Work to be completed
Once the pictures have been set aside, copy every remaining entry exactly.

Screenshot grounding data
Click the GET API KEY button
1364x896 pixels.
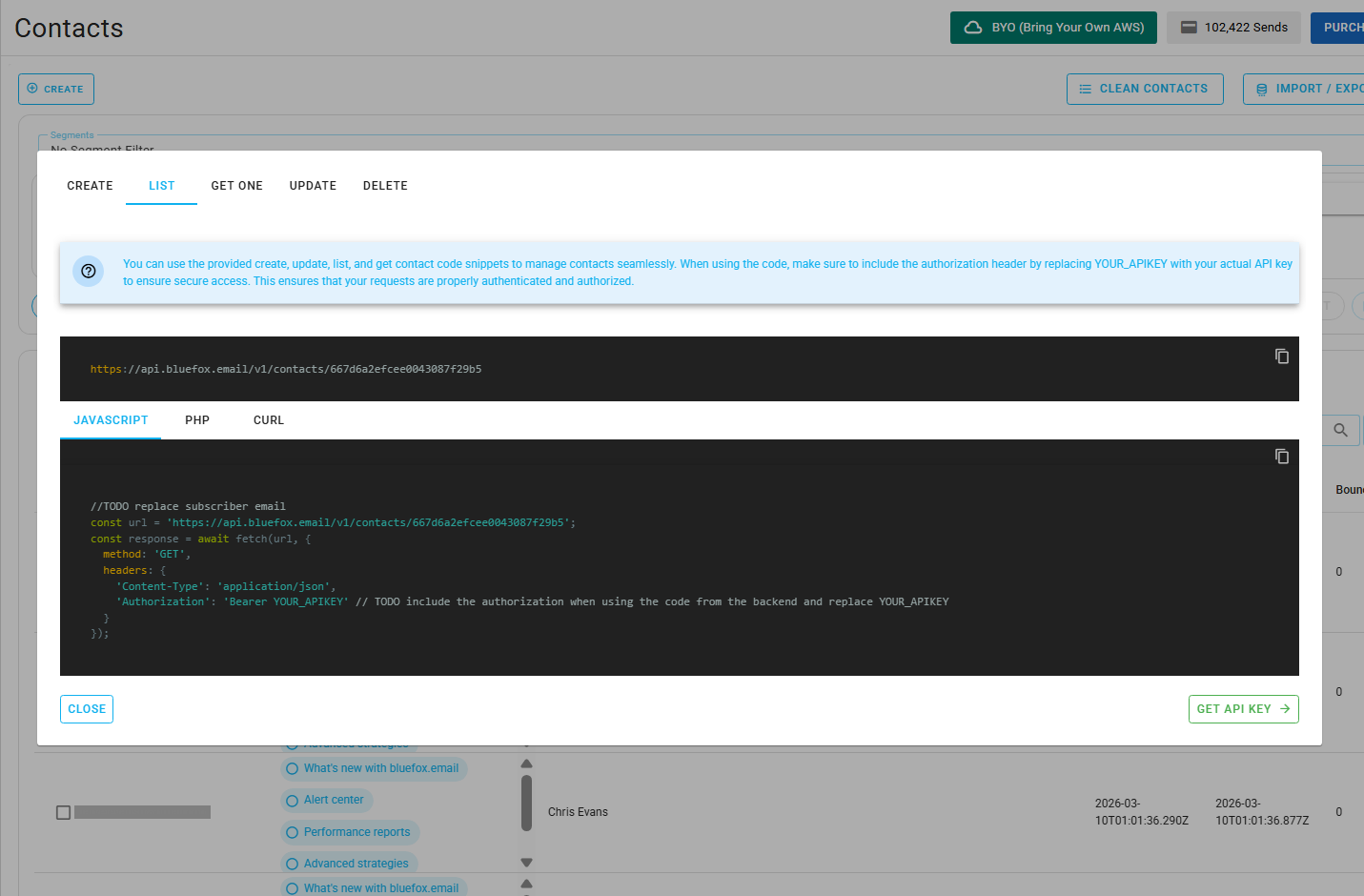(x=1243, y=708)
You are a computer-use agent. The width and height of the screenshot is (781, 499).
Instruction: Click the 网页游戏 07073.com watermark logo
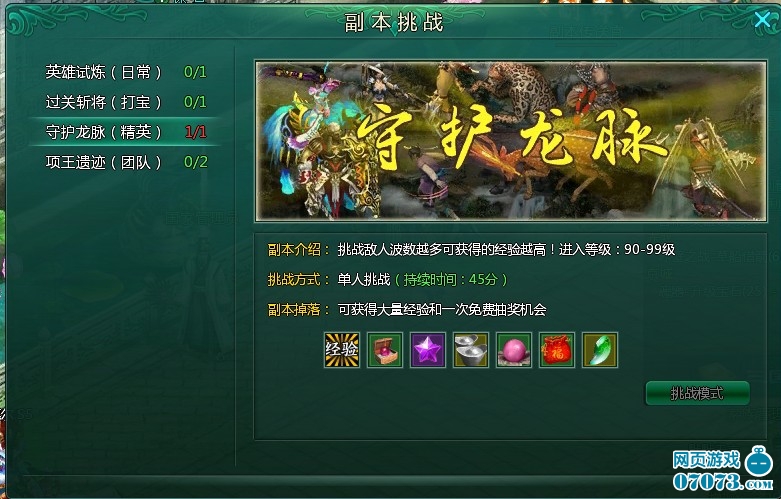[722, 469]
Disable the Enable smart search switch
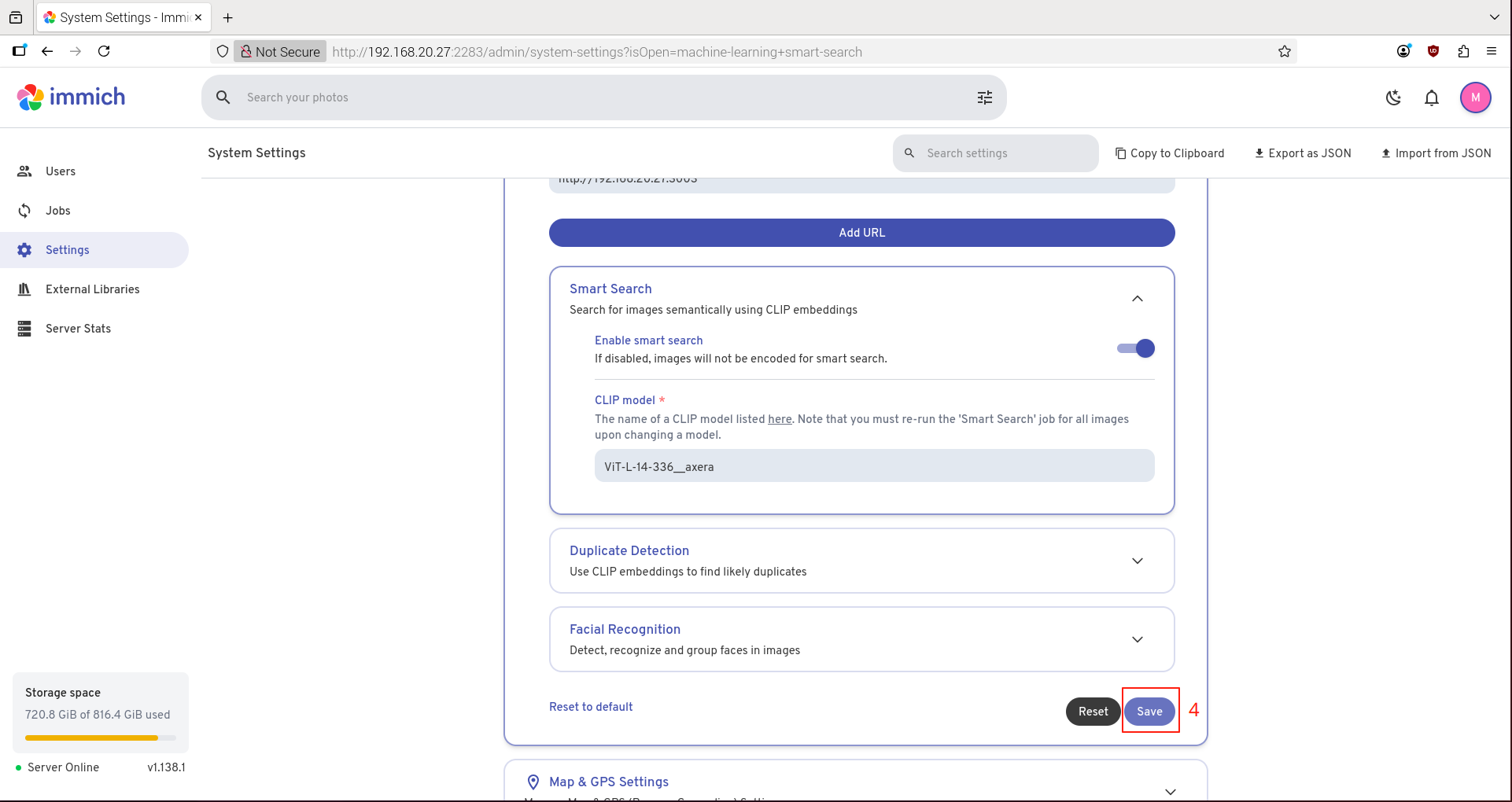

Task response
Click the GET API KEY button
1364x896 pixels.
(x=1243, y=708)
You are a computer-use agent. The width and height of the screenshot is (781, 499).
Instruction: Click the 网页游戏 07073.com watermark logo
[722, 469]
Disable the Enable smart search switch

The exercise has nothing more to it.